→ Task
Quote the lines from the one containing "You are a computer-use" up to and including the one containing "pyautogui.click(x=119, y=877)", word for word.

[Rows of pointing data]
— Begin —
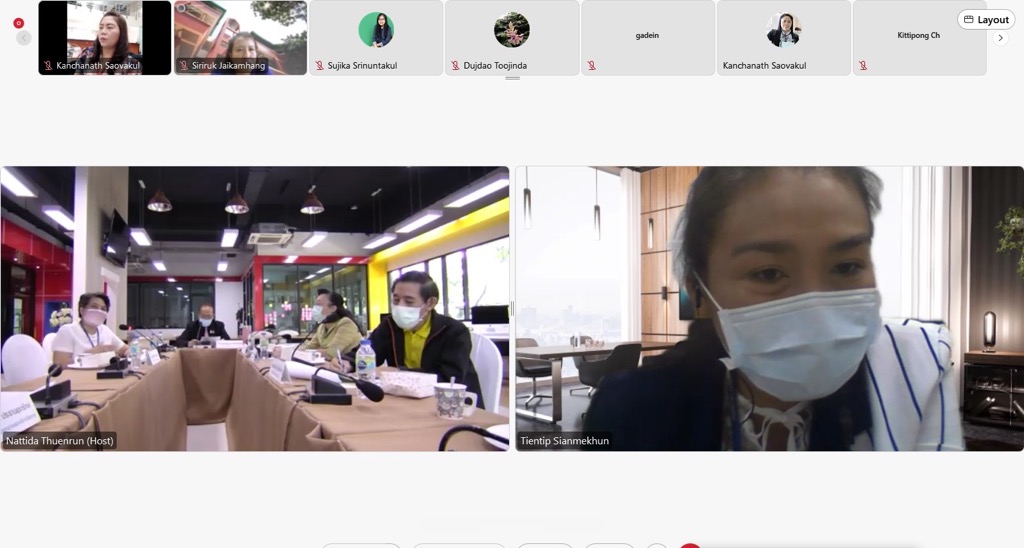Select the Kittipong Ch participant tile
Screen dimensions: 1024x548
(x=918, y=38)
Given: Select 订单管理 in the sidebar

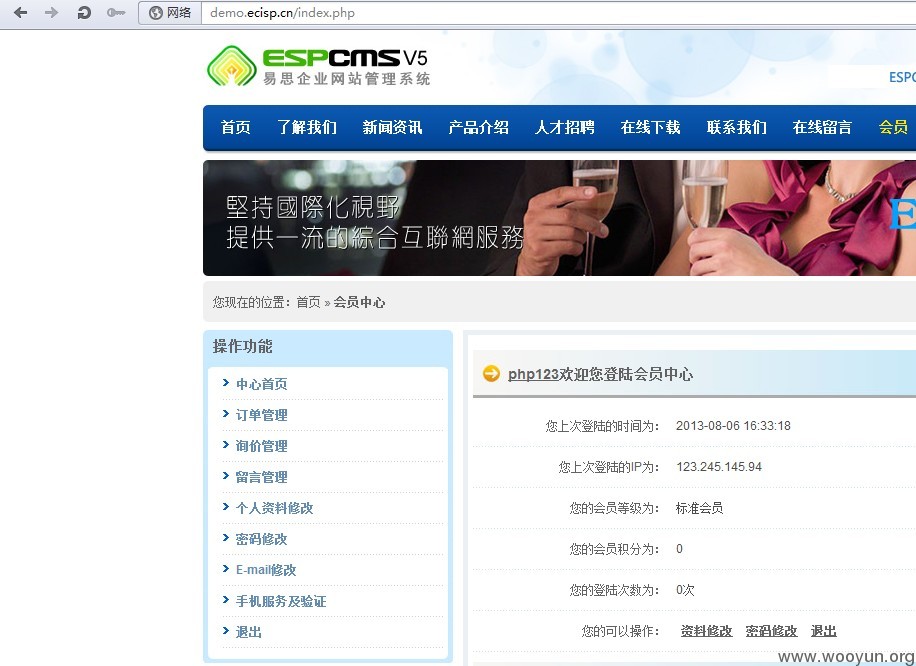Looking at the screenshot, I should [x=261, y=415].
— End —
— Begin —
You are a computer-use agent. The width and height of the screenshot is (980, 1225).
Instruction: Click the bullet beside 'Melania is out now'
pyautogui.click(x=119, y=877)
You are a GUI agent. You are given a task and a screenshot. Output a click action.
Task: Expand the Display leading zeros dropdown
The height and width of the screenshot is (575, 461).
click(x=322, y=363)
— End —
— Begin —
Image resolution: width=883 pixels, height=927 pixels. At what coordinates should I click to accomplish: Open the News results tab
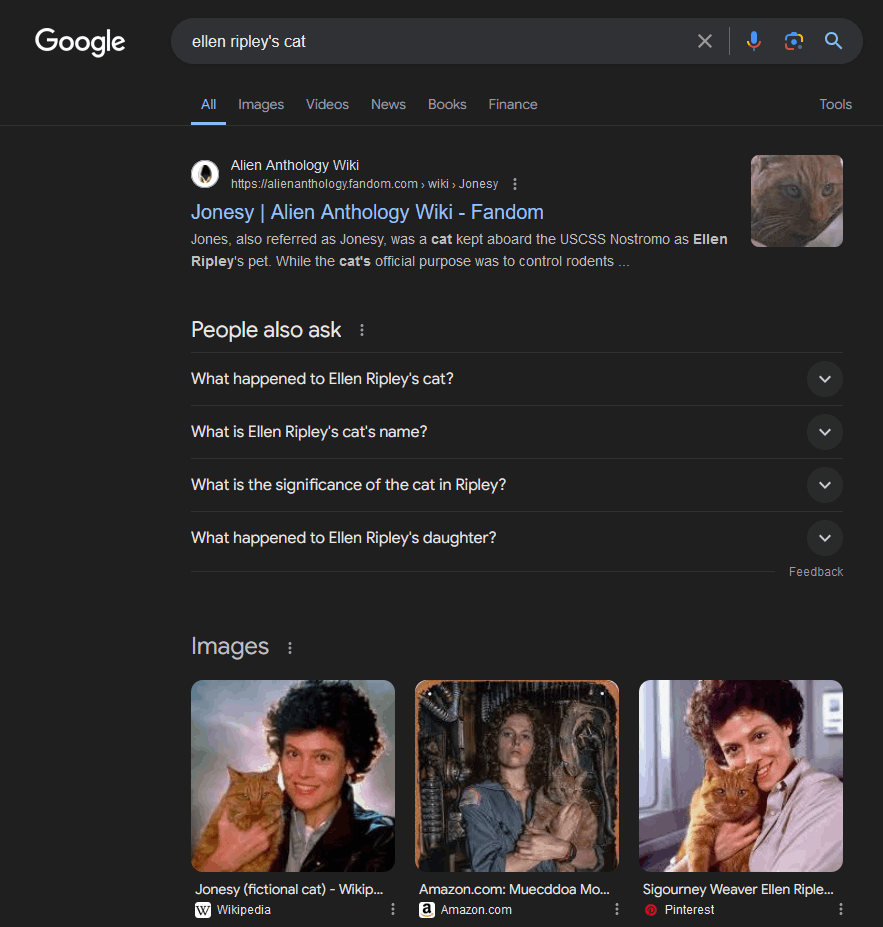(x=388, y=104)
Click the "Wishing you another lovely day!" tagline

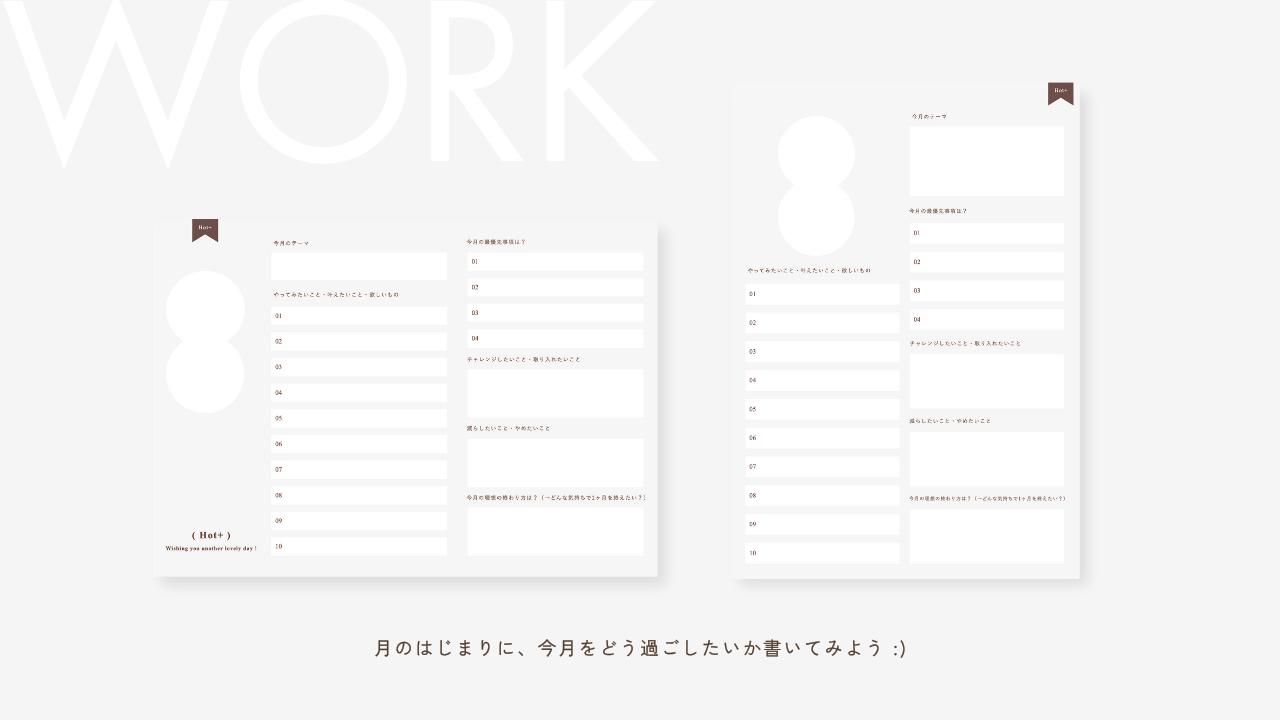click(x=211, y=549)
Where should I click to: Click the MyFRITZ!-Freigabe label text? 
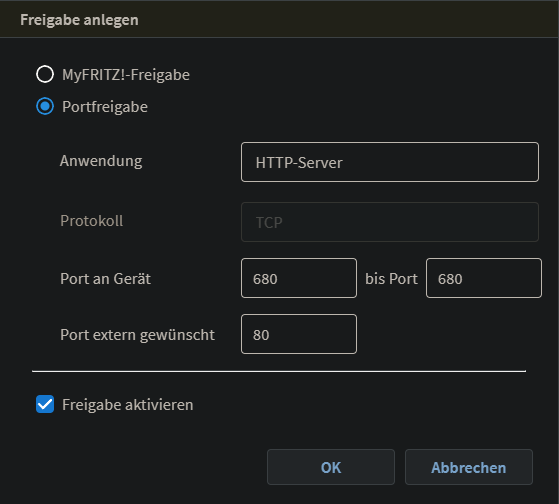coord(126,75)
— End —
→ Response
You are a computer-use agent. The width and height of the screenshot is (980, 1225).
Instruction: Click the bullet beside 'Melania is out now'
pyautogui.click(x=119, y=877)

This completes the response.